● **WHAT YOU ARE ASKED TO DO**
Look through the listing below for lines containing the word "name". State only their number.

● **SOURCE MATERIAL**
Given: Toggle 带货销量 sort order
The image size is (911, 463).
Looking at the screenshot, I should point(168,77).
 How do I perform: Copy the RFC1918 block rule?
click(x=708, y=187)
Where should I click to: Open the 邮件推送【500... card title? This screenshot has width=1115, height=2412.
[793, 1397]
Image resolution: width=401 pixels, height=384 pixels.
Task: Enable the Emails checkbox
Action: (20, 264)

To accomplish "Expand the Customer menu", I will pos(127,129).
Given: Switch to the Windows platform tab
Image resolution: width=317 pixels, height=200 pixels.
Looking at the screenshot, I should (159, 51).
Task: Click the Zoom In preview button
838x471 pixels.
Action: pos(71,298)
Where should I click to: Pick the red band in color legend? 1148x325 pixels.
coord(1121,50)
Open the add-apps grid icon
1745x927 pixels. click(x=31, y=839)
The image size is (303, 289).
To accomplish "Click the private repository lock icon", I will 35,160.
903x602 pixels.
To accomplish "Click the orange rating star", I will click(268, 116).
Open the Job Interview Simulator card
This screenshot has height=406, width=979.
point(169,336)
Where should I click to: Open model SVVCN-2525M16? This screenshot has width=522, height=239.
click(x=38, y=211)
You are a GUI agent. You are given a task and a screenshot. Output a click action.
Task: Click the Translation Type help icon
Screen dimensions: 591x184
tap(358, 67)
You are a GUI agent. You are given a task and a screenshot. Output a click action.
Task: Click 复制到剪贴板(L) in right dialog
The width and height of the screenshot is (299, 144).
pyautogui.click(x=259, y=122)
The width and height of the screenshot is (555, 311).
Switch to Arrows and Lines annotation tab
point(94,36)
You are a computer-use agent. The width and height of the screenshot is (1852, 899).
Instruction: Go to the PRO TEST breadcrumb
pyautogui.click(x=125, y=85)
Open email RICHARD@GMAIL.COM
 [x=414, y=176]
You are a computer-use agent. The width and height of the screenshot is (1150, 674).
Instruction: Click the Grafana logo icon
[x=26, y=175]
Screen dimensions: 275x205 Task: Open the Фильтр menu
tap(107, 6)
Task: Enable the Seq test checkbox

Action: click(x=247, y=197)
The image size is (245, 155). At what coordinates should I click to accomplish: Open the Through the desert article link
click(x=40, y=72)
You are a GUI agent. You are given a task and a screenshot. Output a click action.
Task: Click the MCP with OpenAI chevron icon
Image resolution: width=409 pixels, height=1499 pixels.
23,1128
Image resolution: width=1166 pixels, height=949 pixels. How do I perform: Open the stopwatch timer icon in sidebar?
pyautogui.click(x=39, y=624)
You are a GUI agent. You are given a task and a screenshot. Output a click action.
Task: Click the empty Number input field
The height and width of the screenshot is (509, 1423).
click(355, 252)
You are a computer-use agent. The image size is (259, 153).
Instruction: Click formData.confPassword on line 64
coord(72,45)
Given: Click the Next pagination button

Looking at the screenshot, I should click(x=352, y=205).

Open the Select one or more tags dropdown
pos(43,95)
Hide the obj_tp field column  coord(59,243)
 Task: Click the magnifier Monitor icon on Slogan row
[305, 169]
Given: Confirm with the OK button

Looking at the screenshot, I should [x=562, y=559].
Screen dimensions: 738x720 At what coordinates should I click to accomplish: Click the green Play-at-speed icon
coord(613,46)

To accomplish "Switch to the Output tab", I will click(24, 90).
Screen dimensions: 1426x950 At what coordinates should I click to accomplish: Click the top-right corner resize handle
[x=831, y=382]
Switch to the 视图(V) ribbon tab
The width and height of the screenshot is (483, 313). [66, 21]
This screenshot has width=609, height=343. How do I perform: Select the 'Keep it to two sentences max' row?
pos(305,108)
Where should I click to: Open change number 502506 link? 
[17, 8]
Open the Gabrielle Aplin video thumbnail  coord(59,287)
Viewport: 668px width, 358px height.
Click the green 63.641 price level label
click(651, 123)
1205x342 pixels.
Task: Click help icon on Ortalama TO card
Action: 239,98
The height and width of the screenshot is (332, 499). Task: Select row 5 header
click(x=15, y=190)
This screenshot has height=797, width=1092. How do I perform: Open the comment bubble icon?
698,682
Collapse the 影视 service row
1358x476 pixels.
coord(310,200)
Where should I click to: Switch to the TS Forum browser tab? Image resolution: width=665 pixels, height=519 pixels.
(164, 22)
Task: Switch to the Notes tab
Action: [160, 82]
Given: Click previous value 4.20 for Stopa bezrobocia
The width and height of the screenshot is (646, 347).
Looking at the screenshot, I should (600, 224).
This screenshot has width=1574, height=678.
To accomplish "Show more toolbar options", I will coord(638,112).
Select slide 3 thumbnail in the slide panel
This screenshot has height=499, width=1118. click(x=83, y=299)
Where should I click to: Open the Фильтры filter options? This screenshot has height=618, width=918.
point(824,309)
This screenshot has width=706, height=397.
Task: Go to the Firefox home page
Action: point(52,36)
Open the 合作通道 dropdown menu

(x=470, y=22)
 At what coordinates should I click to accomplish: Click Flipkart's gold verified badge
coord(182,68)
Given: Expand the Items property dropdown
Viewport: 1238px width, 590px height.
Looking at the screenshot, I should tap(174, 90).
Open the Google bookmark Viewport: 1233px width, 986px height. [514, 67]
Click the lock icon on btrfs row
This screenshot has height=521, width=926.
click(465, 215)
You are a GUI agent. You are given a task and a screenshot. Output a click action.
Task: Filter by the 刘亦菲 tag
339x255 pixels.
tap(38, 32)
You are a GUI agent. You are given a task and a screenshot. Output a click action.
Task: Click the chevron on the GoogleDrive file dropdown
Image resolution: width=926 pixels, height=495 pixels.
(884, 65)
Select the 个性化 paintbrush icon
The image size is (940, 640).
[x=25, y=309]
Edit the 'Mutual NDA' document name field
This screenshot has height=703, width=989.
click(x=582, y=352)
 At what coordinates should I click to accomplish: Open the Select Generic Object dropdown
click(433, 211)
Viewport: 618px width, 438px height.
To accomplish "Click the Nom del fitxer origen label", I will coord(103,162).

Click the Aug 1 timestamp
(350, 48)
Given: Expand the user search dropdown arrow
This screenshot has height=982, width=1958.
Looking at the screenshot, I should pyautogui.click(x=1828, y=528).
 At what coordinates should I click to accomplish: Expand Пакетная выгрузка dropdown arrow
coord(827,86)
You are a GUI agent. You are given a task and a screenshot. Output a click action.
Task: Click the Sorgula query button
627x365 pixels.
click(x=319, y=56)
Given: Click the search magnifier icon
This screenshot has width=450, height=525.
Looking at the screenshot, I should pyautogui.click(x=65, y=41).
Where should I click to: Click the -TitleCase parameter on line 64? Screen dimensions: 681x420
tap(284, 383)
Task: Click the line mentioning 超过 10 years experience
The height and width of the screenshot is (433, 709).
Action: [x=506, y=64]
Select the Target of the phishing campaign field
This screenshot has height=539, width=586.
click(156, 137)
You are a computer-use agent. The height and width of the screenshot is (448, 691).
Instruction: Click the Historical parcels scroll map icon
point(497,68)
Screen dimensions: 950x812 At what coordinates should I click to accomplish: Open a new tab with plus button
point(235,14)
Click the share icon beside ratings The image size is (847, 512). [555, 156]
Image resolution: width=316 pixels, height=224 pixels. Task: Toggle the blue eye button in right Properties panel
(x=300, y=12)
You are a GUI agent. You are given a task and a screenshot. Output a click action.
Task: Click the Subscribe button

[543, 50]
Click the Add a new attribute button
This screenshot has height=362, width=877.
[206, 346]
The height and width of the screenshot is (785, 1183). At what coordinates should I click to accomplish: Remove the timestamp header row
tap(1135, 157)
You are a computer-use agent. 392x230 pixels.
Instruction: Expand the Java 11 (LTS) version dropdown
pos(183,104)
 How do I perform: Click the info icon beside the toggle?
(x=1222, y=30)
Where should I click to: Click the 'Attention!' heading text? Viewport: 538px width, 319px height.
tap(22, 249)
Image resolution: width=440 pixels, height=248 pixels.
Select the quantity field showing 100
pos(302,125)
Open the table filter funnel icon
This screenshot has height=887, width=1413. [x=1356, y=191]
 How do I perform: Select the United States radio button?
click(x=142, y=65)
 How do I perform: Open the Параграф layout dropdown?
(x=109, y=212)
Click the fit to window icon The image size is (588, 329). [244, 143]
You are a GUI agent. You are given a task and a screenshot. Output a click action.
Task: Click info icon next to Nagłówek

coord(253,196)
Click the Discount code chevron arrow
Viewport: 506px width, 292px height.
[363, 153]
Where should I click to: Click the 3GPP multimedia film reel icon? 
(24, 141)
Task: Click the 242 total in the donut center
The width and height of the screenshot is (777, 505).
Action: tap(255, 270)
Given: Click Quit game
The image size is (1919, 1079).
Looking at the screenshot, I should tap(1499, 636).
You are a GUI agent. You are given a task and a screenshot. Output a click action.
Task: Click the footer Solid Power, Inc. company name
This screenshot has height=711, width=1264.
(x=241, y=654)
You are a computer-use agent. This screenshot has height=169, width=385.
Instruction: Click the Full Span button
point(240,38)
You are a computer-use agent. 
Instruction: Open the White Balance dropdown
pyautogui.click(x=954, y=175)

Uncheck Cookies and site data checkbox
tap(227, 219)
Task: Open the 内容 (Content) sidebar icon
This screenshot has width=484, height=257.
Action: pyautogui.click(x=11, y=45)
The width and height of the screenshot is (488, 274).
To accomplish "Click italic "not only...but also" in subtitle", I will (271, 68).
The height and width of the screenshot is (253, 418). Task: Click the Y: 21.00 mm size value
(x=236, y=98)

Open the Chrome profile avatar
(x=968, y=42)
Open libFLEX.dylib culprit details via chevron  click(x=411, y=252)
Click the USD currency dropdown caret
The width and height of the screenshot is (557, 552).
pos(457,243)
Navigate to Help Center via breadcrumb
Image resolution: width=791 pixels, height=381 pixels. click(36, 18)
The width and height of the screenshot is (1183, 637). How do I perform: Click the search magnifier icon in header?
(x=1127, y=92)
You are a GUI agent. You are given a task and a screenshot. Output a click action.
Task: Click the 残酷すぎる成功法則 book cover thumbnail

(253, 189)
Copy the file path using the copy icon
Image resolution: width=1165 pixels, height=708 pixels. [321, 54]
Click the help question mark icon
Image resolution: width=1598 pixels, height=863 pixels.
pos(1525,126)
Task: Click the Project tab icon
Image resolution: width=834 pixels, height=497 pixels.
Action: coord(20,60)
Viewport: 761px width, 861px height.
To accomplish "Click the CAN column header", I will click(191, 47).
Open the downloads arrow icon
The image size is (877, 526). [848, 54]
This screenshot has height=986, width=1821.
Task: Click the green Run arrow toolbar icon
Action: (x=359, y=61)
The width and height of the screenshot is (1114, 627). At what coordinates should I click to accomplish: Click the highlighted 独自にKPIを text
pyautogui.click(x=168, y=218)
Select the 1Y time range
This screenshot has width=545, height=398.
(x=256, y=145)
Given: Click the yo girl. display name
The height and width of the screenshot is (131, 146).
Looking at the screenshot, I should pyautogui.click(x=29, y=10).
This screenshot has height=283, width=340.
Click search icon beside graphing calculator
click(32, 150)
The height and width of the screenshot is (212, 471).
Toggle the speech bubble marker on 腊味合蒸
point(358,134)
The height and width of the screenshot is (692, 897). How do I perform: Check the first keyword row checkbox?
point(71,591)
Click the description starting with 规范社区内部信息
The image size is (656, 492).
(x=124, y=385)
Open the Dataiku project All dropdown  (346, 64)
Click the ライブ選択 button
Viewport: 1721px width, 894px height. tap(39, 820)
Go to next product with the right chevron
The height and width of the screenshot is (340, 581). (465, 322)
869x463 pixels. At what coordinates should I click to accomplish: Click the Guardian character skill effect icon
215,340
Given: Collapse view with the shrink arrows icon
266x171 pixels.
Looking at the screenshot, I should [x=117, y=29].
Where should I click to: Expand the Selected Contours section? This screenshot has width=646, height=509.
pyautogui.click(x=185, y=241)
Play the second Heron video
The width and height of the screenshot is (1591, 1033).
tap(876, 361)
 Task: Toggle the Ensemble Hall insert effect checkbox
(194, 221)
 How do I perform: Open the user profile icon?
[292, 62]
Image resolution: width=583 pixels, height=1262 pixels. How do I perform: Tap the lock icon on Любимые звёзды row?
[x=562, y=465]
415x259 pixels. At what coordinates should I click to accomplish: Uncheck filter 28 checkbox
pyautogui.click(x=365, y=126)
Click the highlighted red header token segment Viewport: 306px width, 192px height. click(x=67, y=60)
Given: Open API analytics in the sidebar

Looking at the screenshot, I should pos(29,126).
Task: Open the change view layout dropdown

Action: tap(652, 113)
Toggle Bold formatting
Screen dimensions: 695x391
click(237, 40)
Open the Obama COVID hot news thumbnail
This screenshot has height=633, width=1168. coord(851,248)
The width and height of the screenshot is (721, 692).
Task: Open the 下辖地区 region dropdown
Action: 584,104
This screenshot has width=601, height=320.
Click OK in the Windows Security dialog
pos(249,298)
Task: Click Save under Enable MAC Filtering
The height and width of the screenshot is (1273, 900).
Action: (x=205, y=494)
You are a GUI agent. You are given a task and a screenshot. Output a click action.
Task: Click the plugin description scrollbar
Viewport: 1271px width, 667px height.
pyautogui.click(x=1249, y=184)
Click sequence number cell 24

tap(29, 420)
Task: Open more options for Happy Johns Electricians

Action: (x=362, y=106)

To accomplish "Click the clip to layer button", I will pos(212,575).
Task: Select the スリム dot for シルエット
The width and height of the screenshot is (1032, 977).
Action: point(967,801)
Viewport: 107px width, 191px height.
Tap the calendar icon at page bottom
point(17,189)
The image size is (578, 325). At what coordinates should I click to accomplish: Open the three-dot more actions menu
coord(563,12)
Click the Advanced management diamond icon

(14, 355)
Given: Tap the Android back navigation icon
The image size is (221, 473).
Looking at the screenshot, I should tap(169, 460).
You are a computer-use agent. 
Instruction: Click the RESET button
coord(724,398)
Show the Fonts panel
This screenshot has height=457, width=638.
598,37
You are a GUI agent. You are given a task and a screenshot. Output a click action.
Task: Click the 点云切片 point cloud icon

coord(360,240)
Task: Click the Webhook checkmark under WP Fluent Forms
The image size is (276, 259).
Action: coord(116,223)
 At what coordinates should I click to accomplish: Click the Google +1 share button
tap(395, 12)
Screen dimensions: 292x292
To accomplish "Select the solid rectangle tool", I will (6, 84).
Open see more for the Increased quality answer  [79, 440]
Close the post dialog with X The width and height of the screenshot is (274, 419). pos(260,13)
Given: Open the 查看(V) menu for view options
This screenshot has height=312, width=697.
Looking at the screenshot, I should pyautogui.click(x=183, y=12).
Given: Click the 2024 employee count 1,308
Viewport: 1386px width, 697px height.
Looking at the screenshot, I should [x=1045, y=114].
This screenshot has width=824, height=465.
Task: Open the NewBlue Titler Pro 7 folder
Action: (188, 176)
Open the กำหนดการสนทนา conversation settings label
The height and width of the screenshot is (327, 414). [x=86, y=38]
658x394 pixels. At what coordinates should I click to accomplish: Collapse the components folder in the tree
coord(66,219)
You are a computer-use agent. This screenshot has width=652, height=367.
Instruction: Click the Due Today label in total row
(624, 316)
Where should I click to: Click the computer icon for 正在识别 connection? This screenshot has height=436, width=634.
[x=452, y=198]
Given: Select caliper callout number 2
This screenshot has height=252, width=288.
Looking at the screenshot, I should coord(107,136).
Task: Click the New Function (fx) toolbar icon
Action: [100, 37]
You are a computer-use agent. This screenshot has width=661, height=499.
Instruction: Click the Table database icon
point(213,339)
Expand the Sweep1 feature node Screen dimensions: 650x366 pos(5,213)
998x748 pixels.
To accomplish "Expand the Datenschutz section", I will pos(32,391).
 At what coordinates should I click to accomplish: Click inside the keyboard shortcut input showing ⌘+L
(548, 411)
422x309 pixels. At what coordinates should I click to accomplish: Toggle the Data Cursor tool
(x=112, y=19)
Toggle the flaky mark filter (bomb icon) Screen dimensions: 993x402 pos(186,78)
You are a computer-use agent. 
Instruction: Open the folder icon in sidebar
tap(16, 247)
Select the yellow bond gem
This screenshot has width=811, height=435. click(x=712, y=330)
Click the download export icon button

● **ANSWER TO THE EXERCISE**
3